§ **EXERCISE DETAILS**
Please set down exactly the lines from the one that contains "Click the 'type pass_list.csv' command line" through the end of the material, leaving out every picture.

RECORD EXCERPTS below:

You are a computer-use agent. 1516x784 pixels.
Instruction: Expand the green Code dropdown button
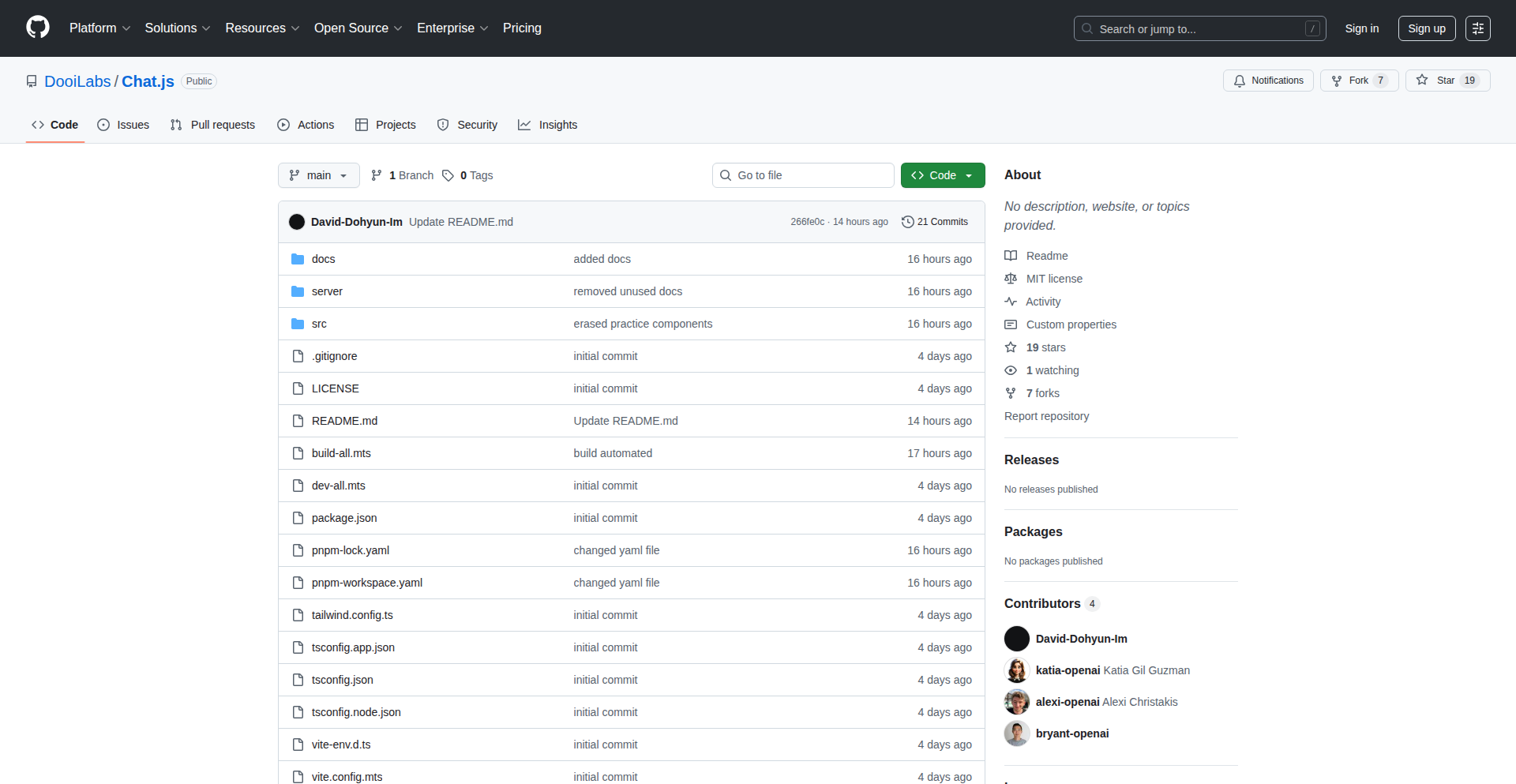point(943,175)
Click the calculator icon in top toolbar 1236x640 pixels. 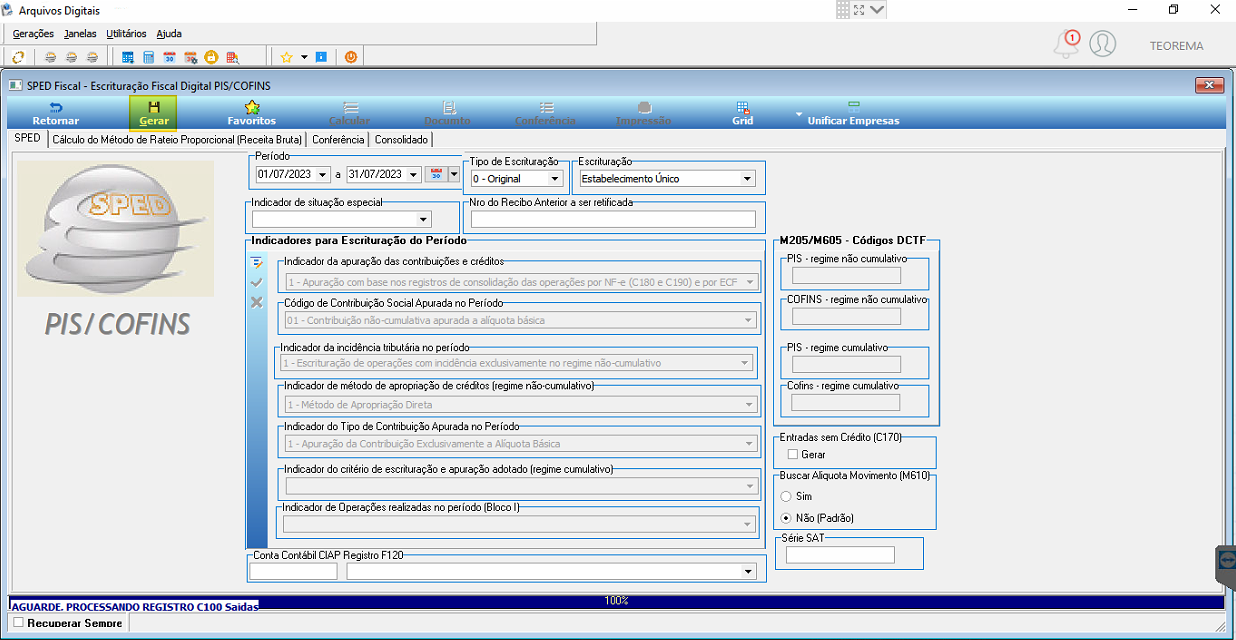tap(149, 57)
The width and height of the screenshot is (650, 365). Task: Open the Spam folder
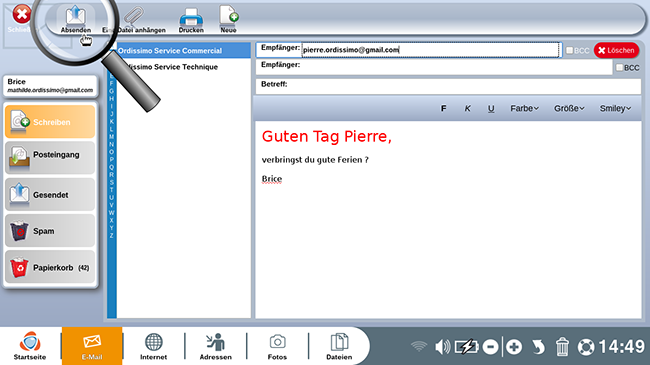pos(50,231)
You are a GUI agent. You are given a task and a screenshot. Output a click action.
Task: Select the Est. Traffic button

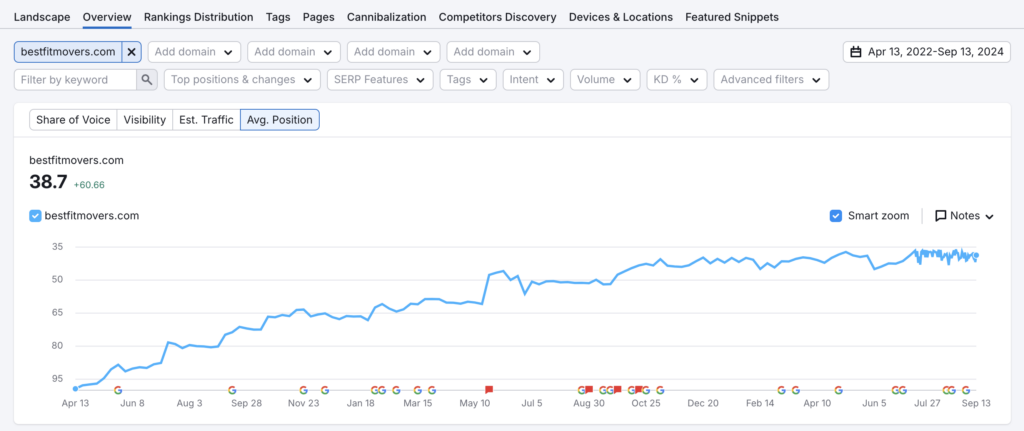point(205,120)
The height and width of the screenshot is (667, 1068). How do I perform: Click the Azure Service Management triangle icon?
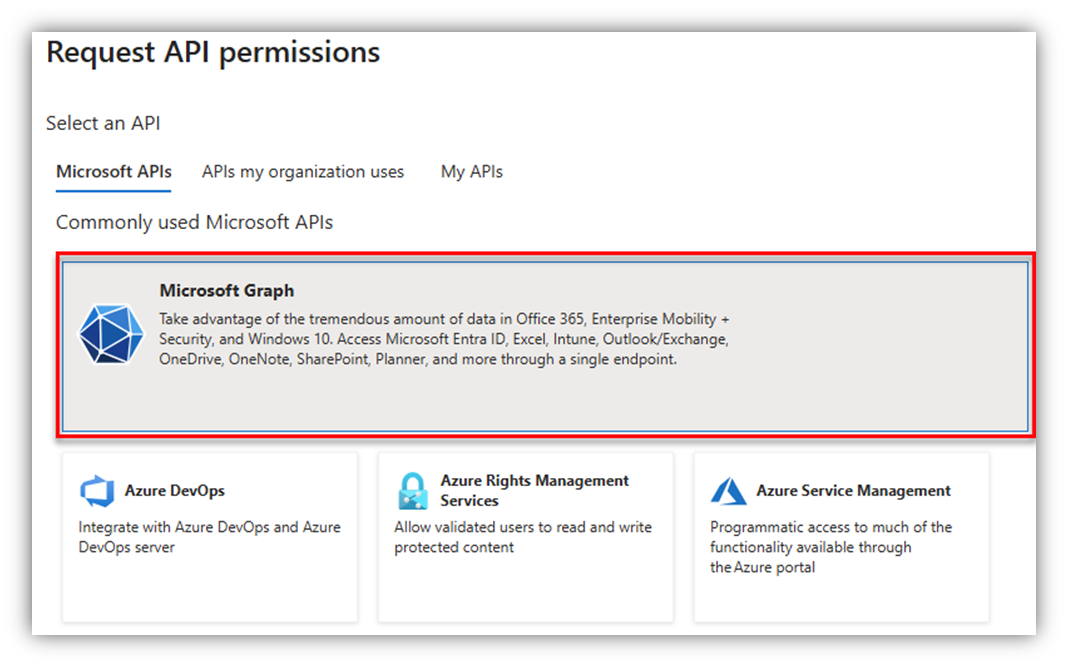coord(728,491)
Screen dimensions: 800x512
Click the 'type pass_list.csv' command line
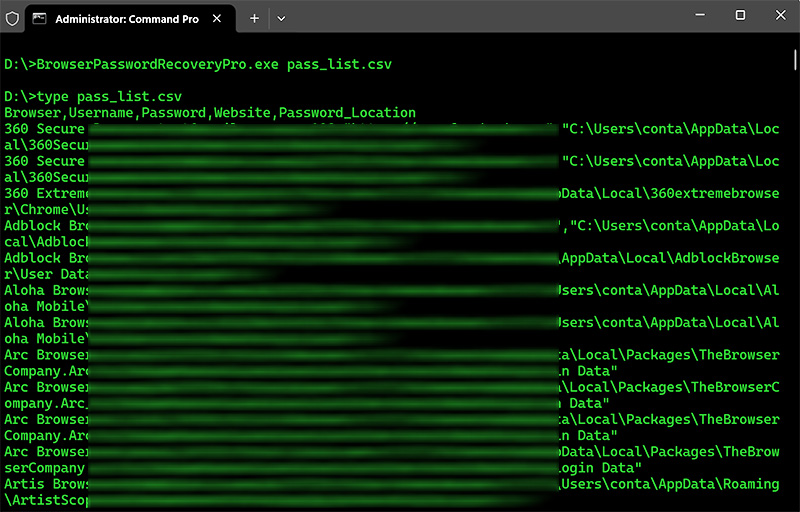coord(102,97)
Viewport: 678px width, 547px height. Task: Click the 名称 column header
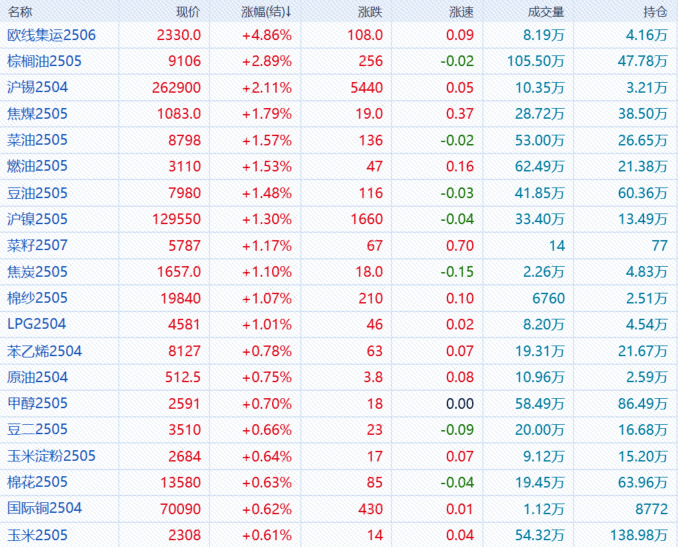(20, 11)
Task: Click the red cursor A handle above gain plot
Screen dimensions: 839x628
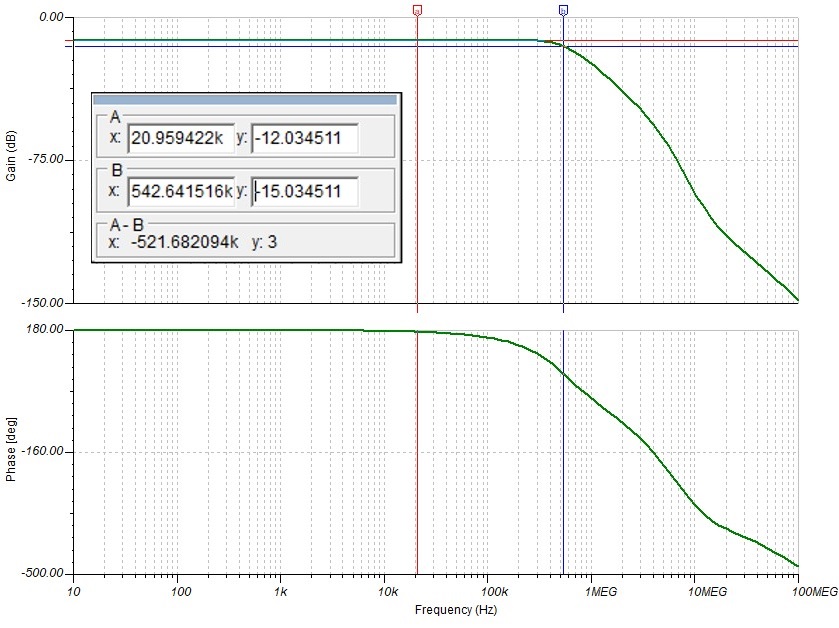Action: tap(417, 9)
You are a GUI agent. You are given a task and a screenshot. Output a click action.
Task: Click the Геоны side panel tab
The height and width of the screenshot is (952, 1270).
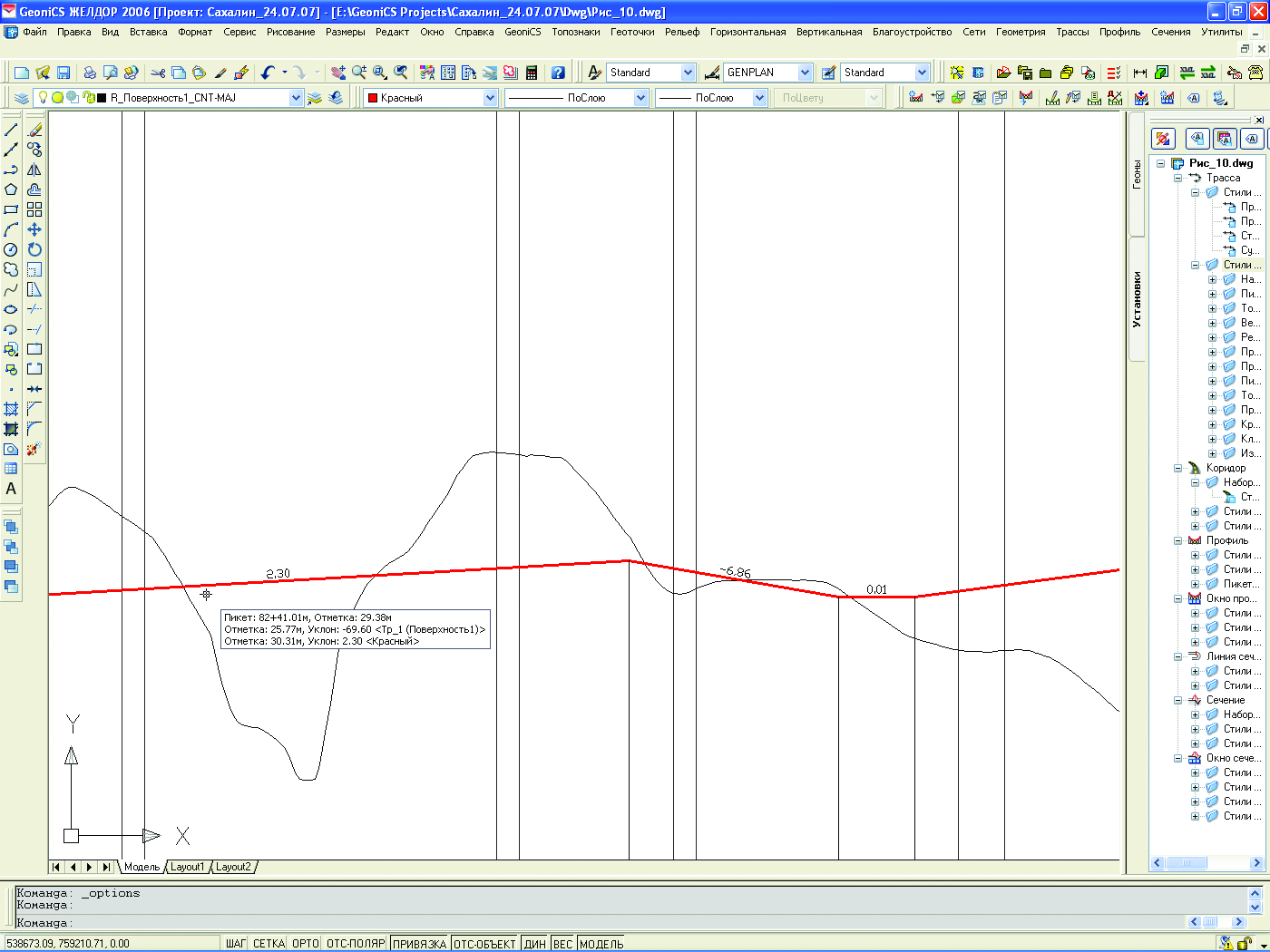coord(1137,174)
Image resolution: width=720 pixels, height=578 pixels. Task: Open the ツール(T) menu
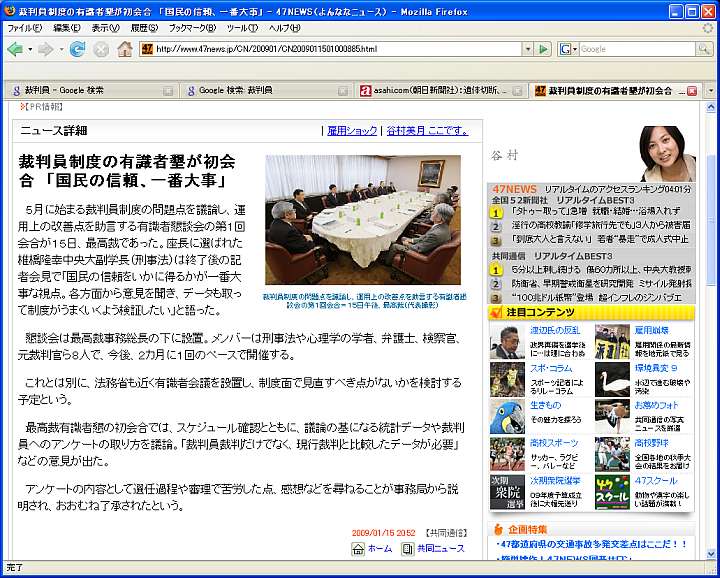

End of RECORD EXCERPTS.

§ **COMPLETED TASK**
Click the 'type pass_list.csv' command line
coord(102,97)
Viewport: 678px width, 547px height. Task: Click the 名称 column header
(20, 11)
Task: Click the red cursor A handle above gain plot
Screen dimensions: 839x628
Action: tap(417, 9)
You are a GUI agent. You are given a task and a screenshot. Output a click action.
Task: Click the Геоны side panel tab
The height and width of the screenshot is (952, 1270).
coord(1137,174)
Image resolution: width=720 pixels, height=578 pixels. Task: Open the ツール(T) menu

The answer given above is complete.